Occupied GPU memory keeps growing with more talks

Open Dtristone opened this issue 2 years ago • 4 comments

Is there any way to reduce the occupied memory as I clean current history?

Apr 05 '23 13:04 Dtristone

This is probably because the code keeps track of the outputs from the model. Try changing the code to skip this.

Apr 06 '23 11:04 rahulvigneswaran

I suppose you are using the web interface? This shouldn't happen when you clear the history. Could you provide more details?

Apr 07 '23 21:04 zhisbug

I suppose you are using the web interface? This shouldn't happen when you clear the history. Could you provide more details?

Yes, I am using the web interface. Now the occupied memory is stable at 31.5GB and will not continue growing. Althought the memory still will not reduce when I clean the history, I think it's not a problem now. Maybe this issue can be closed.

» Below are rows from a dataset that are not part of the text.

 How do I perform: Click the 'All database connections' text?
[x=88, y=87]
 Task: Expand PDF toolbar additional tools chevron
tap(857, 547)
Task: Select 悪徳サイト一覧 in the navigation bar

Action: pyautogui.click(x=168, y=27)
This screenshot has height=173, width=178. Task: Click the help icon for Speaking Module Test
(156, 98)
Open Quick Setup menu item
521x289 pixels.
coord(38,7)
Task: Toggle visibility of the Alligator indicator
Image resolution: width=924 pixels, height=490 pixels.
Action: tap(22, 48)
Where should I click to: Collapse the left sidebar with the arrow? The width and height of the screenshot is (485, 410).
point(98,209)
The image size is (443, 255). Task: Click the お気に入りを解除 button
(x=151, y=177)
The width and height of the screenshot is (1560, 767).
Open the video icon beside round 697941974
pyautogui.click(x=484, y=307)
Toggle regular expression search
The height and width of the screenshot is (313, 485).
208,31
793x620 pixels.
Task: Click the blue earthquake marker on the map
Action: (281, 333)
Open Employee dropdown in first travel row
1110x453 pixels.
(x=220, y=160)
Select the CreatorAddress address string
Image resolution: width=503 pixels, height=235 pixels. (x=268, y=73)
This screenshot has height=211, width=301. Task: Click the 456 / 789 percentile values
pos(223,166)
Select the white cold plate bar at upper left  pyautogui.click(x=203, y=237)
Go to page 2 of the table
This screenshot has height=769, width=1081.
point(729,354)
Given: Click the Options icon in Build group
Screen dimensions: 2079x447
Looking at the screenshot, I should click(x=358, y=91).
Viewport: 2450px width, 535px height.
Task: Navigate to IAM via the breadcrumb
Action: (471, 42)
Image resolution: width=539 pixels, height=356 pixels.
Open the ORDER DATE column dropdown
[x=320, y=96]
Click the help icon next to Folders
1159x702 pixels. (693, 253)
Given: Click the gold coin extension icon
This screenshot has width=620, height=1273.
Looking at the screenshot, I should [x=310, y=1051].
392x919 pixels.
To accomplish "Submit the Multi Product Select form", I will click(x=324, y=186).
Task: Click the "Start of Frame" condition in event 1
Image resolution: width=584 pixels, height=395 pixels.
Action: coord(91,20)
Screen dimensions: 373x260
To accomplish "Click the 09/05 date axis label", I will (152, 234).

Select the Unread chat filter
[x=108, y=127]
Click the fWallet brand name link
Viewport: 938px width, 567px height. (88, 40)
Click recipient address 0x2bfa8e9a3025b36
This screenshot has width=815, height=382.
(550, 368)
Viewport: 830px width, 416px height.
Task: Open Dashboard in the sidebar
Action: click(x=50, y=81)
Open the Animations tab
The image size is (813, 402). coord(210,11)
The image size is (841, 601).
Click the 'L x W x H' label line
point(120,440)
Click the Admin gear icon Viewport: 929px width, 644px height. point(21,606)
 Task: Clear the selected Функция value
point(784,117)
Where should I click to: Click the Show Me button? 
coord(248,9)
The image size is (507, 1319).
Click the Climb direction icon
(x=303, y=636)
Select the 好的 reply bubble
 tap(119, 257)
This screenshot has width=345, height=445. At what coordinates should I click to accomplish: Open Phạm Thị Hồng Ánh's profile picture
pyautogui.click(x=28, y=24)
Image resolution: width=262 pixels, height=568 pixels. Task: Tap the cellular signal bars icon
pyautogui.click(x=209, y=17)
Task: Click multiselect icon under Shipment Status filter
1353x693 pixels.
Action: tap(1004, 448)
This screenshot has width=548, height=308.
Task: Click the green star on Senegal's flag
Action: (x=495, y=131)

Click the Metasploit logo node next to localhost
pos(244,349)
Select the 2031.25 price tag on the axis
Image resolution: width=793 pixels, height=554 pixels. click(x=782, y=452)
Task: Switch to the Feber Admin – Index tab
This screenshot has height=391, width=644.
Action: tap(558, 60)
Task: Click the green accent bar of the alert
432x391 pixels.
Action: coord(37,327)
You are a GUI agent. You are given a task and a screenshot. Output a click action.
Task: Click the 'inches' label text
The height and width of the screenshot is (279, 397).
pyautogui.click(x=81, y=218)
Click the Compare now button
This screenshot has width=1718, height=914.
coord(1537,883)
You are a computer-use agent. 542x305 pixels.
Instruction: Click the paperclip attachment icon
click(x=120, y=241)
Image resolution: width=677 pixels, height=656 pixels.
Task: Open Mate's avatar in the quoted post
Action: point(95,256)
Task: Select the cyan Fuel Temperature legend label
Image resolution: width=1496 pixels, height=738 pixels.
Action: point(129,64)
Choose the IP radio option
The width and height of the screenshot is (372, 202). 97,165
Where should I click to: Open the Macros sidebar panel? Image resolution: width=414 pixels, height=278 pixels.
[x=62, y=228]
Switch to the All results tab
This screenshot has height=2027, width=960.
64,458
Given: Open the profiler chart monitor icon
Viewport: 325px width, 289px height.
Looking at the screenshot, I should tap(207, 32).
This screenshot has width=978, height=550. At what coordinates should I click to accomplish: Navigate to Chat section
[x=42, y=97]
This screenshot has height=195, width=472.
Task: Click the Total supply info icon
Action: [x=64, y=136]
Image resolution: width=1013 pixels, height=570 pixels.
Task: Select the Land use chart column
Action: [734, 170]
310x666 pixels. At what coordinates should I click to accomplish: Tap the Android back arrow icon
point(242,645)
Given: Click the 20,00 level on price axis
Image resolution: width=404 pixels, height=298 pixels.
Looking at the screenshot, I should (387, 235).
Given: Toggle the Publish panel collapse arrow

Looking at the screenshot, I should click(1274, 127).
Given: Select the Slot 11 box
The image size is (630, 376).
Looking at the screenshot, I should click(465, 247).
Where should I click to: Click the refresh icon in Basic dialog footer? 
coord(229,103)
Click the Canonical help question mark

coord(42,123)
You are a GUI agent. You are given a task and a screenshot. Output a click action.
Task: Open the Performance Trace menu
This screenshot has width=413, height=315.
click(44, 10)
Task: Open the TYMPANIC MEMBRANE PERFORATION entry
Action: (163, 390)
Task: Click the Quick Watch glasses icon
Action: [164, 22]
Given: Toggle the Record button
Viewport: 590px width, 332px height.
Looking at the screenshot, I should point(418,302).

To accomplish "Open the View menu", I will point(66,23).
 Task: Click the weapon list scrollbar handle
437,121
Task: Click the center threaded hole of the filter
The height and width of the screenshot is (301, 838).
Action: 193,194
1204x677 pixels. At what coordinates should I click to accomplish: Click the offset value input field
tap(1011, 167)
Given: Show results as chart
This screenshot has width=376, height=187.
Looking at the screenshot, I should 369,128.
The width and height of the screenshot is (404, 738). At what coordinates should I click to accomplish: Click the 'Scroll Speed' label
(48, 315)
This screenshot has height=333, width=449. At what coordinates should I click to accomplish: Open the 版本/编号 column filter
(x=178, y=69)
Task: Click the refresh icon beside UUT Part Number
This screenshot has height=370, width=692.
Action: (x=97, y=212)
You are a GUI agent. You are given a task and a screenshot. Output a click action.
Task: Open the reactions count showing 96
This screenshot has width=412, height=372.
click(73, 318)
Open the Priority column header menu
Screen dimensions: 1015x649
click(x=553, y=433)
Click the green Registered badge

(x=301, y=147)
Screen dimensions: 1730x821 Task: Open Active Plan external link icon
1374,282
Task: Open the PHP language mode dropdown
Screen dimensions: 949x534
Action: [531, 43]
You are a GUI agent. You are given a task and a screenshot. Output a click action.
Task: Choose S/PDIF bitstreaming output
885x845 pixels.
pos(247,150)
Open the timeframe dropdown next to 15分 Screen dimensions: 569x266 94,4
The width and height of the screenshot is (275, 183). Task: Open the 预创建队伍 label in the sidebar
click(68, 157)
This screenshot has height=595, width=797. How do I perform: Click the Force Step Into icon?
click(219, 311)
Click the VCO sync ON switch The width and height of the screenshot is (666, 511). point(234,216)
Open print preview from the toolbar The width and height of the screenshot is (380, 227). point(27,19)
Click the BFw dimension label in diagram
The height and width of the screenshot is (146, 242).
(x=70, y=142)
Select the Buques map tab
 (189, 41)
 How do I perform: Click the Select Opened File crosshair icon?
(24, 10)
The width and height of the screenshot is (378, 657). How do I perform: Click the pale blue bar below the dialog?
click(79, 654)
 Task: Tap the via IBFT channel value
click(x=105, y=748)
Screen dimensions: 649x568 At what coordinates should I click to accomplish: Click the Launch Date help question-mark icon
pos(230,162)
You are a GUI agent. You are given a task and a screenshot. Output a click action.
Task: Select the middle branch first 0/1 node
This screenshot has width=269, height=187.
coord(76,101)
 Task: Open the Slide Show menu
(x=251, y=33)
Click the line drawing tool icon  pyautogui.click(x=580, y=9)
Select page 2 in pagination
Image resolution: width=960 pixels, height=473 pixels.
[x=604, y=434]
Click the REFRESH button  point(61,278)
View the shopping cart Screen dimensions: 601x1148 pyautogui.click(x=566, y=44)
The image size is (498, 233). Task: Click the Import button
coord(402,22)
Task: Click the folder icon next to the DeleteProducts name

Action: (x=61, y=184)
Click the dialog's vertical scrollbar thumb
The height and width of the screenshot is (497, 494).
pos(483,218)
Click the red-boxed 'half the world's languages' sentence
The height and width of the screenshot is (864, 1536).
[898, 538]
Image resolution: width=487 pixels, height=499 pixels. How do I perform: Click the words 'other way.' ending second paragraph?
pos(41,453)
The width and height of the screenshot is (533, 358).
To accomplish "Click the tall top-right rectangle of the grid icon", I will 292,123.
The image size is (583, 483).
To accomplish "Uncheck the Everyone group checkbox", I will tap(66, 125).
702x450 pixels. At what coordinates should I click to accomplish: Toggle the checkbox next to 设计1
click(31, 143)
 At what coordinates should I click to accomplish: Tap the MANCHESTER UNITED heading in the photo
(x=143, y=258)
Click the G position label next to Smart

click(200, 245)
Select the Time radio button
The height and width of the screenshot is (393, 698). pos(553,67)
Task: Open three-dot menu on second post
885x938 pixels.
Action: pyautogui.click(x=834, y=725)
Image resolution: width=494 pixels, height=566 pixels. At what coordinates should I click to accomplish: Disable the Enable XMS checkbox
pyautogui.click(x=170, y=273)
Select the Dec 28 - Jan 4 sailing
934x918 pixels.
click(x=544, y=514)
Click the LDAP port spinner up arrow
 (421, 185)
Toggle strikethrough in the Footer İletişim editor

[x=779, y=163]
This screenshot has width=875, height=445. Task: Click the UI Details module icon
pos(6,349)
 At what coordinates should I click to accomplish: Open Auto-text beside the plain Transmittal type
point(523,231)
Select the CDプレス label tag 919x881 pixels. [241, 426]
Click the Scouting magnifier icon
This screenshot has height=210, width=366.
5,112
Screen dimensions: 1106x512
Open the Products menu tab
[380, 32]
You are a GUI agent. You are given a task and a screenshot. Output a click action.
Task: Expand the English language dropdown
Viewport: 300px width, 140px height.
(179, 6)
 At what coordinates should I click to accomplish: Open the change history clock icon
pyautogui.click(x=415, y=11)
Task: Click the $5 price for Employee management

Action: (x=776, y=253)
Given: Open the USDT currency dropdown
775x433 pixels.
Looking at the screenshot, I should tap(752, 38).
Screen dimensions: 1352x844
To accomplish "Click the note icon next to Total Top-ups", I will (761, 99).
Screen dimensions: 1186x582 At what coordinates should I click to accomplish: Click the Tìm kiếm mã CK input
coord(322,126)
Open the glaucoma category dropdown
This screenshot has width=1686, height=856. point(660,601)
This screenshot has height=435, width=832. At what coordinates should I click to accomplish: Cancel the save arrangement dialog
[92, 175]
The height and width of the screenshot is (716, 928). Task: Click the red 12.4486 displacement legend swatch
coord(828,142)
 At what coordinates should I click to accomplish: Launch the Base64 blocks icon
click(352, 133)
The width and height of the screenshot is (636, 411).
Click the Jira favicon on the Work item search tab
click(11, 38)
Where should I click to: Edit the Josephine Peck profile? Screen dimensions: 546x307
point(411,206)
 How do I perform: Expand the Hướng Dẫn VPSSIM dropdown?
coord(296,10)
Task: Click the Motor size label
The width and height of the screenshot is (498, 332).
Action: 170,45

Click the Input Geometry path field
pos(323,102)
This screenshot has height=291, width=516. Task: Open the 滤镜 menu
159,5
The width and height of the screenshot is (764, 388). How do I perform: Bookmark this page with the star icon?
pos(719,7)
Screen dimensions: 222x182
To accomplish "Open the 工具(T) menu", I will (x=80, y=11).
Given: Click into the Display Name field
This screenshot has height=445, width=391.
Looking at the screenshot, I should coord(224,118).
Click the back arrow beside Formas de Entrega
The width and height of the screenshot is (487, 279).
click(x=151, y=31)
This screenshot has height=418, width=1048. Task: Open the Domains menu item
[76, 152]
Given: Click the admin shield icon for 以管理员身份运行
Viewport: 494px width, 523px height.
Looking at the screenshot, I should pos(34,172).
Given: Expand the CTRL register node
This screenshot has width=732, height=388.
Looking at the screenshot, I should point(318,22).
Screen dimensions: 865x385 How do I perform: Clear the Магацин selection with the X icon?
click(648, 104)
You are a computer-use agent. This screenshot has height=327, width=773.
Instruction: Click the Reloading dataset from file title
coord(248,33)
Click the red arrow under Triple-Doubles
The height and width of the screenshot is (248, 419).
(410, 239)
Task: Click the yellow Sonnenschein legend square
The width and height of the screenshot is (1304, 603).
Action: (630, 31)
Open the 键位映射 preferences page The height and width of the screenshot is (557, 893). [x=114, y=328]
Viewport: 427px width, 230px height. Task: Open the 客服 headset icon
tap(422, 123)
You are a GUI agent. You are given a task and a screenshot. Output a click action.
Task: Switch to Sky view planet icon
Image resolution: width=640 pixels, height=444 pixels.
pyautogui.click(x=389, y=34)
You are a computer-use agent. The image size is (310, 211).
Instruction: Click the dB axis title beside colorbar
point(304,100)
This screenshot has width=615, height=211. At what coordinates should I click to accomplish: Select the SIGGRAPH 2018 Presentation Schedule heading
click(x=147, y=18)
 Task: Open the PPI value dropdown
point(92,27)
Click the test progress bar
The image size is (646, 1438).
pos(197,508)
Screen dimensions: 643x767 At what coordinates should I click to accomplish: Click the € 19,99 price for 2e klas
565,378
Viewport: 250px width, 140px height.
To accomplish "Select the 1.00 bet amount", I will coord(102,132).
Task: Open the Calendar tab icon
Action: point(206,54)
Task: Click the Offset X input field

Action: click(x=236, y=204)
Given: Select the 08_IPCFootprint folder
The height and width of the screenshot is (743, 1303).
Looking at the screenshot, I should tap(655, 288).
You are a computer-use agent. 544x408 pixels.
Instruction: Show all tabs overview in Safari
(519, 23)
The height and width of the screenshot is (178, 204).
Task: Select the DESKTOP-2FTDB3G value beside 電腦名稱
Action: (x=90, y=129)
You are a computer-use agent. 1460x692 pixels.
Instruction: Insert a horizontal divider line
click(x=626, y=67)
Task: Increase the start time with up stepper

Apr 08 '23 05:04 Dtristone

This is still a problem in other configurations. Like in Windows using the cli interface (where you cannot clear conversation), if you have a 16GB GPU and run 13B with load 8 bit (to reduce size), it will work for a bit until it reaches that conversation limit and breaks

This is compounded by the fact that the web interface doesn't work in windows, so this is all we have at the moment.

I think it would be ideal if somehow a cap on the memory usage is kept so it never goes over what's allowed (other ones do this). In this case, erasing previous conversation to allow memory to not go over is a valid thing, since otherwise it would break the program.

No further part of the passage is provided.